- _TASK DESCRIPTION_: Extract the text of each row below word for word, leaving out the pictures.
+--
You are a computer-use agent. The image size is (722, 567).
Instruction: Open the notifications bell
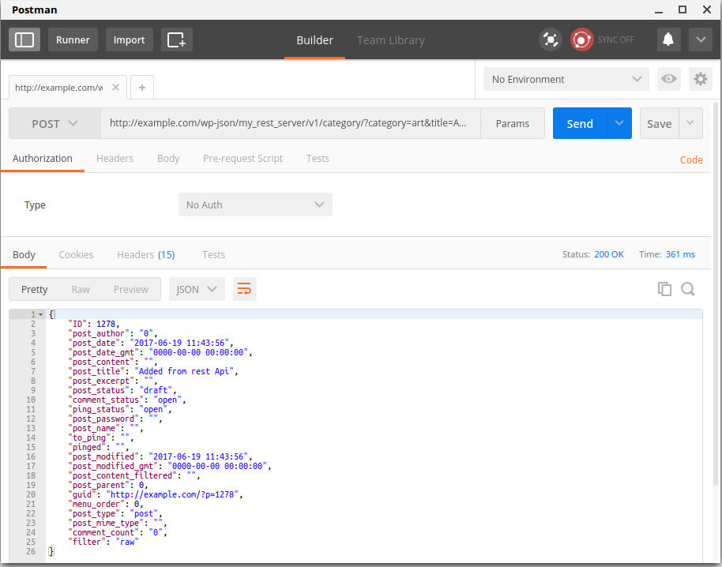[x=668, y=39]
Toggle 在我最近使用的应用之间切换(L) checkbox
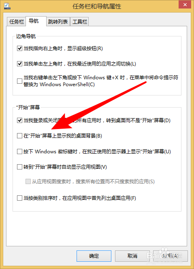The width and height of the screenshot is (194, 269). click(x=19, y=64)
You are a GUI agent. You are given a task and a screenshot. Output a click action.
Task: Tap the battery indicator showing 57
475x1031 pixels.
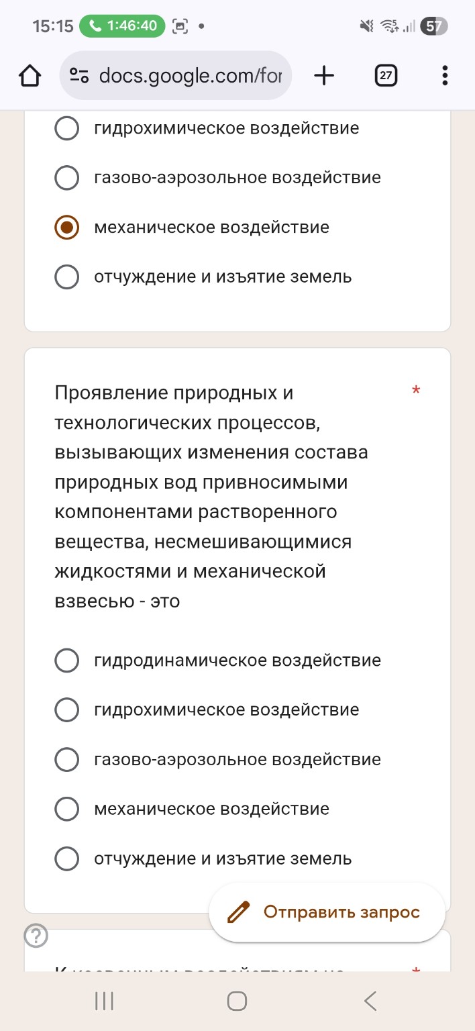[433, 26]
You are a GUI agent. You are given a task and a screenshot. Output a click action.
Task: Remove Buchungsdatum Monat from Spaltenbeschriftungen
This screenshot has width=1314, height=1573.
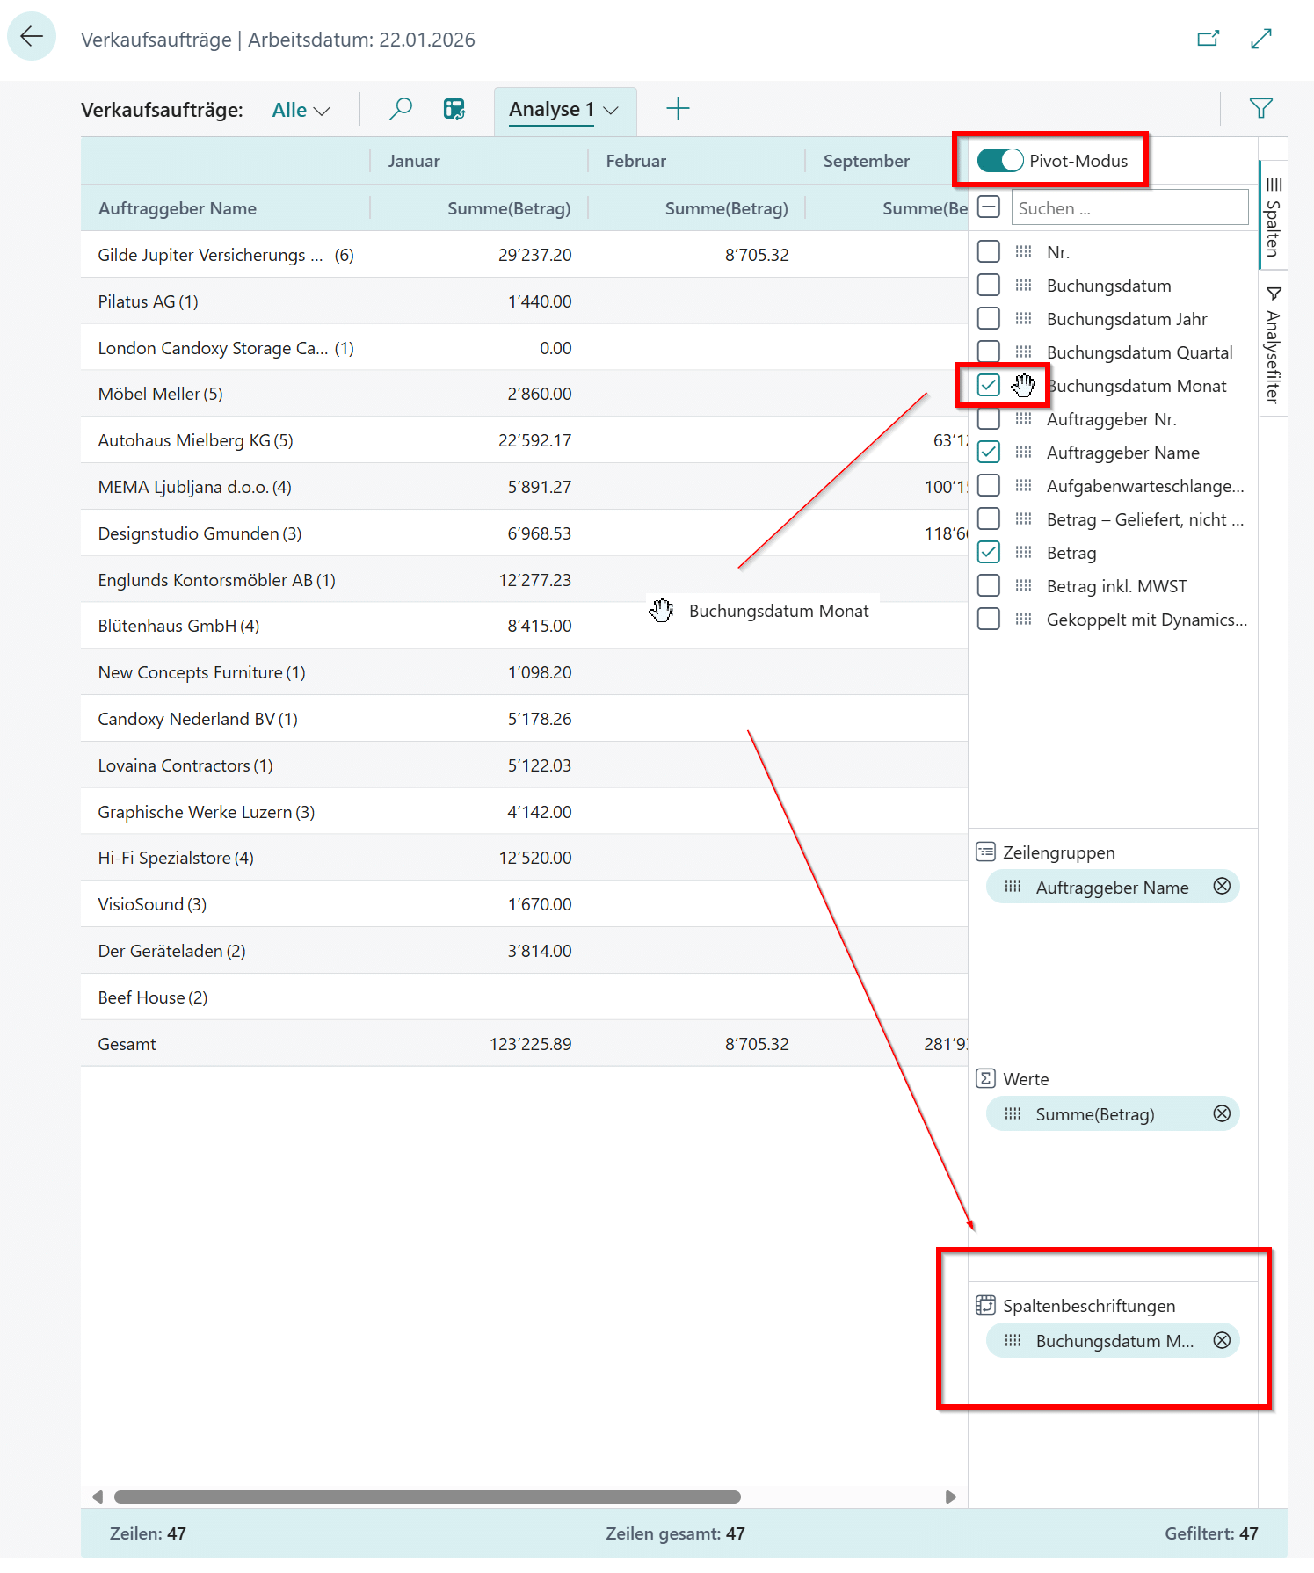point(1221,1340)
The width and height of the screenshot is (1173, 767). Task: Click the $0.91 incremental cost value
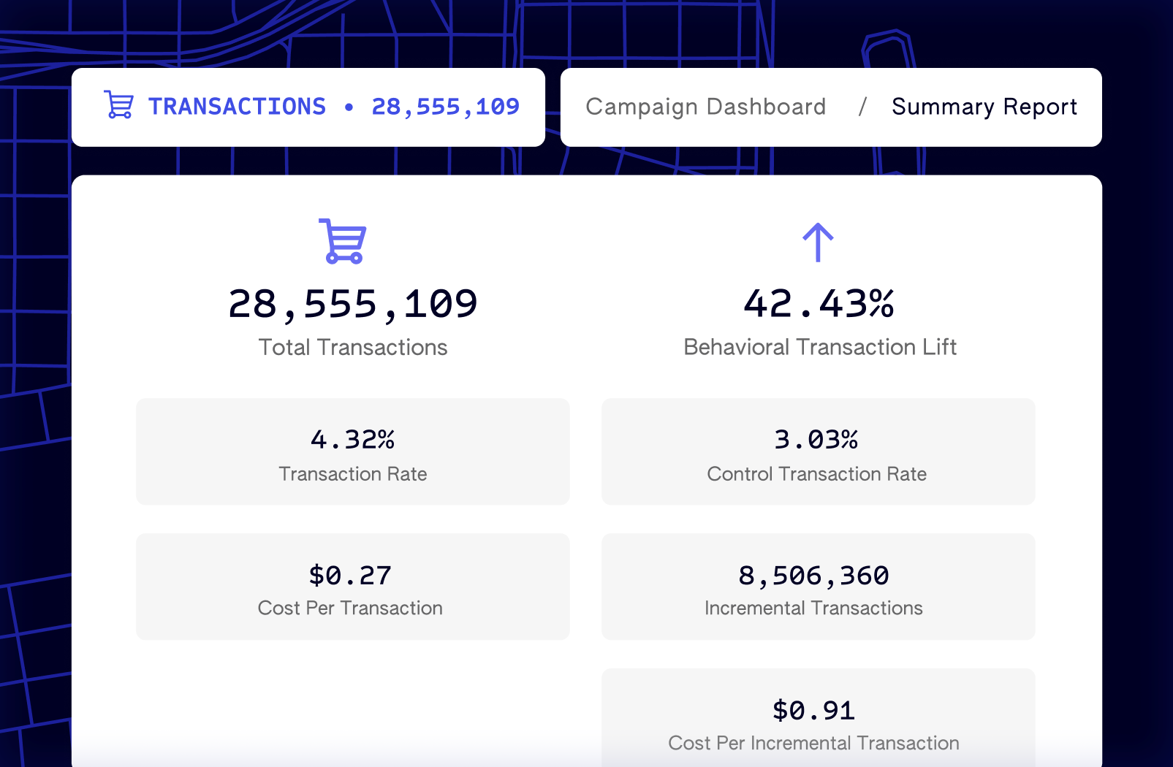813,710

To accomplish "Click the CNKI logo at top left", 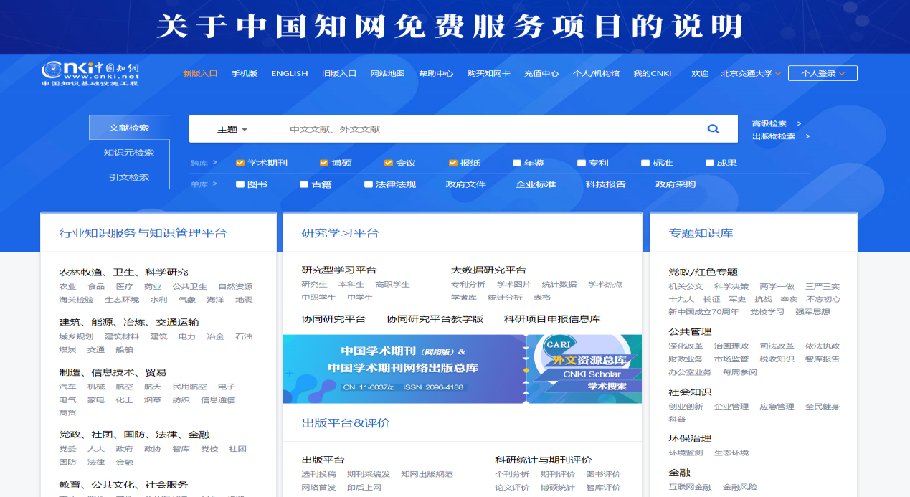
+--
- _WRITTEN SOLUTION_:
You are a computer-use agent. The image size is (722, 567).
Instruction: Open the notifications bell
[x=668, y=39]
Toggle 在我最近使用的应用之间切换(L) checkbox
The width and height of the screenshot is (194, 269). click(x=19, y=64)
You are a GUI agent. You are given a task and a screenshot. Output a click action.
Task: Tap the battery indicator showing 57
475x1031 pixels.
[433, 26]
You are a GUI agent. You are given a task and a screenshot. Output a click action.
Task: Remove Buchungsdatum Monat from Spaltenbeschriftungen
This screenshot has width=1314, height=1573.
point(1221,1340)
The width and height of the screenshot is (1173, 767). Task: Click the $0.91 incremental cost value
813,710

To accomplish "Click the CNKI logo at top left", 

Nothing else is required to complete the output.